[Task details] After locating the line with "Hide Body2 using its eye toggle", reproduce that line and every one following it exactly, up to the end of the entries.

----

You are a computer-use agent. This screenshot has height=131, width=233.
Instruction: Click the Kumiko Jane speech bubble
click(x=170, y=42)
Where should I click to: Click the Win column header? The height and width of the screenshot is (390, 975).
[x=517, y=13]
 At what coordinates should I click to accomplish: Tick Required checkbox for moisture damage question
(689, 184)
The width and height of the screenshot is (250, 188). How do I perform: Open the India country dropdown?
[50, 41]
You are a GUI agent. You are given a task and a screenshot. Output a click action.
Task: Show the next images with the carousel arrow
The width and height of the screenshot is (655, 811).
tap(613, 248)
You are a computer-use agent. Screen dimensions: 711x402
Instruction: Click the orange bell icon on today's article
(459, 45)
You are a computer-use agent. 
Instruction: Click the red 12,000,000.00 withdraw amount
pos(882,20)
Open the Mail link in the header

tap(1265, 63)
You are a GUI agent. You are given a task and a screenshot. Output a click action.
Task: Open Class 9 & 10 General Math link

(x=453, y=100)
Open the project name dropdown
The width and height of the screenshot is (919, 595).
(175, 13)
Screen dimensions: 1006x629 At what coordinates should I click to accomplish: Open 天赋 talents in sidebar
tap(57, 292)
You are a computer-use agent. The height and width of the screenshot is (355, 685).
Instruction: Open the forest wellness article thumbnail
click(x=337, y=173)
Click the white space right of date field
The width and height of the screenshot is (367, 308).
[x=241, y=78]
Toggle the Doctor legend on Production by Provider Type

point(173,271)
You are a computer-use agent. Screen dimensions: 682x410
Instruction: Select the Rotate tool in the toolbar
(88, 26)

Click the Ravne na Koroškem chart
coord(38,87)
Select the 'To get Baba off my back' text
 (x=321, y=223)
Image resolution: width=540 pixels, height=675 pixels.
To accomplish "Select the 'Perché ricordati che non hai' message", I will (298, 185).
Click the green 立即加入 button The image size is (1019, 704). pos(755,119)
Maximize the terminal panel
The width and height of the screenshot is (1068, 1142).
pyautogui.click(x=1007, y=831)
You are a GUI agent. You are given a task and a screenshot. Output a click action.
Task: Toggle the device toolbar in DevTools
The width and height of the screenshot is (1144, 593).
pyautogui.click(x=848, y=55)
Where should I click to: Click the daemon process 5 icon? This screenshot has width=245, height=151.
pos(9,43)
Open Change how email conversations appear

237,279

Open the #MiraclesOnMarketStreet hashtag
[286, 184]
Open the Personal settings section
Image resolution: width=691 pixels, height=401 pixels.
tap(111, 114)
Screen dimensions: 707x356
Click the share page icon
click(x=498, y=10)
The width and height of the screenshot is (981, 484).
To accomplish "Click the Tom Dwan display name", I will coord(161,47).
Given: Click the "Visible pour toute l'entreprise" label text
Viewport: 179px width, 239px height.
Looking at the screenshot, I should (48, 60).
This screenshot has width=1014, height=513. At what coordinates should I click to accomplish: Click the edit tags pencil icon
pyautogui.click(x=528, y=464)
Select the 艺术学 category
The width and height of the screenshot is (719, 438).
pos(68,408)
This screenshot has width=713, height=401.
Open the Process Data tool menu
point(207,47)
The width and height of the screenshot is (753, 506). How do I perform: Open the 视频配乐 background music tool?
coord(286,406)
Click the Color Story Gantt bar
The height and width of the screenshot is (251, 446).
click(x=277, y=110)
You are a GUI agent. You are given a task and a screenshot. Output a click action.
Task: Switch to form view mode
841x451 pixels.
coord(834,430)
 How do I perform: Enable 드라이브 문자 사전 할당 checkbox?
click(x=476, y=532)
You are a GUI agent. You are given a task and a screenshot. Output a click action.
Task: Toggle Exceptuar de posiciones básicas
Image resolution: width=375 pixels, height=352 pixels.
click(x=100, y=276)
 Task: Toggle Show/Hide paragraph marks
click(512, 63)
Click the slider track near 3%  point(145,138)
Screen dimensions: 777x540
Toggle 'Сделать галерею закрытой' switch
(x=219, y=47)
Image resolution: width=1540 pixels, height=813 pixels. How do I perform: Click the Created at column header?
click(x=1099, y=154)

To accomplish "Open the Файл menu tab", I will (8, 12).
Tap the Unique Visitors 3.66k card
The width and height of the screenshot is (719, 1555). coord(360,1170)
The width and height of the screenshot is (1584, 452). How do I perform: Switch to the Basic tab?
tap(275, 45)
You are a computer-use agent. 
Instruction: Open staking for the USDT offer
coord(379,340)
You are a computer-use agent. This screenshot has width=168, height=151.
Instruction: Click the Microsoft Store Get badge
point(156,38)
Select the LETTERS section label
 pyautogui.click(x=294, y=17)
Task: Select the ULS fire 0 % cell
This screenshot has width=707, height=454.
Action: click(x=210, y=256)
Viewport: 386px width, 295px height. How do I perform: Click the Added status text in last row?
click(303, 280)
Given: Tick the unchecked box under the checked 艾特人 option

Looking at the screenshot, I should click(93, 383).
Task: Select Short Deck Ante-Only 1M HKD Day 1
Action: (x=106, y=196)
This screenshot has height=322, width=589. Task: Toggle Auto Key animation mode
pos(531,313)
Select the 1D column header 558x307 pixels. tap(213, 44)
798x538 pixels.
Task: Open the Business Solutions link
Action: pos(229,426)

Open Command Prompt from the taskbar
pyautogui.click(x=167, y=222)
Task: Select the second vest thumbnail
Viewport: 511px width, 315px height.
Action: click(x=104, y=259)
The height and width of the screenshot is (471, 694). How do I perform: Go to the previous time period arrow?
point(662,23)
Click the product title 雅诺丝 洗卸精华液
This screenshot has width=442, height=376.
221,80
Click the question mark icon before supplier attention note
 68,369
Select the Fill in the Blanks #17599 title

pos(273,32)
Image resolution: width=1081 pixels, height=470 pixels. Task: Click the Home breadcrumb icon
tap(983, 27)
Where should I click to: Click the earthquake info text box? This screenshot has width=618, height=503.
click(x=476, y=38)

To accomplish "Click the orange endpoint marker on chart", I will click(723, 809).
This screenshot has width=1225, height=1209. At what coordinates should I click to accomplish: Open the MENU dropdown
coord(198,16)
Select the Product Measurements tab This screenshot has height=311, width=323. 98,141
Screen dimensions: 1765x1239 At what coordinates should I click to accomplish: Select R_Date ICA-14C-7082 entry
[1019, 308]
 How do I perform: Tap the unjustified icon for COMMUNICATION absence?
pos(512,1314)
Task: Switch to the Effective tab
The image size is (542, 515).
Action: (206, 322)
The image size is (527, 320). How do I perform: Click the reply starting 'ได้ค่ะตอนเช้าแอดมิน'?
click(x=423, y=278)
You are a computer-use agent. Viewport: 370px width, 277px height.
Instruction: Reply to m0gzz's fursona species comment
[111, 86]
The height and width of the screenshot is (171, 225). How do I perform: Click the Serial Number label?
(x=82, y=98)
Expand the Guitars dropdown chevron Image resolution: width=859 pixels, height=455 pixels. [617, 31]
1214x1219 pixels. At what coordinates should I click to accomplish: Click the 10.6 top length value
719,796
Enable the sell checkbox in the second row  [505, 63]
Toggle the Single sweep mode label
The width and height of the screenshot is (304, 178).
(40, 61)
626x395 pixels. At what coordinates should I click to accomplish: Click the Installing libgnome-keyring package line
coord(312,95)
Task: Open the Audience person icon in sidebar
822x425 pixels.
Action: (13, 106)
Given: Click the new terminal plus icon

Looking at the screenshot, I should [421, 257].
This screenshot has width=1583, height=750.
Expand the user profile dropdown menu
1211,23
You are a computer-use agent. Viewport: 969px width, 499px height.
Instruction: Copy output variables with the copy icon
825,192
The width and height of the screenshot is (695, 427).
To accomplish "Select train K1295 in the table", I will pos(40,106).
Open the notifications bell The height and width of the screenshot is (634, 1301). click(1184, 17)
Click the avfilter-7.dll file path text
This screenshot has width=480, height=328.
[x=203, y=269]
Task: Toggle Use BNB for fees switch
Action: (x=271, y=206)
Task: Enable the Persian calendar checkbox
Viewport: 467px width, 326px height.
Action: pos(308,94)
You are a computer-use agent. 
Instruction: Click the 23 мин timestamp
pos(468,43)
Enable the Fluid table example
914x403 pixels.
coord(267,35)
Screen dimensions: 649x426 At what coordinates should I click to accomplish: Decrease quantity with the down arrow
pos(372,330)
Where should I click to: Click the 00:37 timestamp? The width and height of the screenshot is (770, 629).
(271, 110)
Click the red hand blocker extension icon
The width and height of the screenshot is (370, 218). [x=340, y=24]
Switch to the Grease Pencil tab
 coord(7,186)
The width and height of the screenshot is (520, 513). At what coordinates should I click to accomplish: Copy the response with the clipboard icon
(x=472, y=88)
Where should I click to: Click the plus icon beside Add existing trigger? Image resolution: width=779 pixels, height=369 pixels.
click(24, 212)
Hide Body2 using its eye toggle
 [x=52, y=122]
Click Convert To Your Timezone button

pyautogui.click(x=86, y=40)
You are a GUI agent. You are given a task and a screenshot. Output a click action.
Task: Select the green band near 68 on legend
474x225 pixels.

----

[Written response]
Hide Body2 using its eye toggle
 [x=52, y=122]
Click Convert To Your Timezone button

pyautogui.click(x=86, y=40)
You are a GUI agent. You are given a task and a screenshot. Output a click action.
Task: Select the green band near 68 on legend
474x225 pixels.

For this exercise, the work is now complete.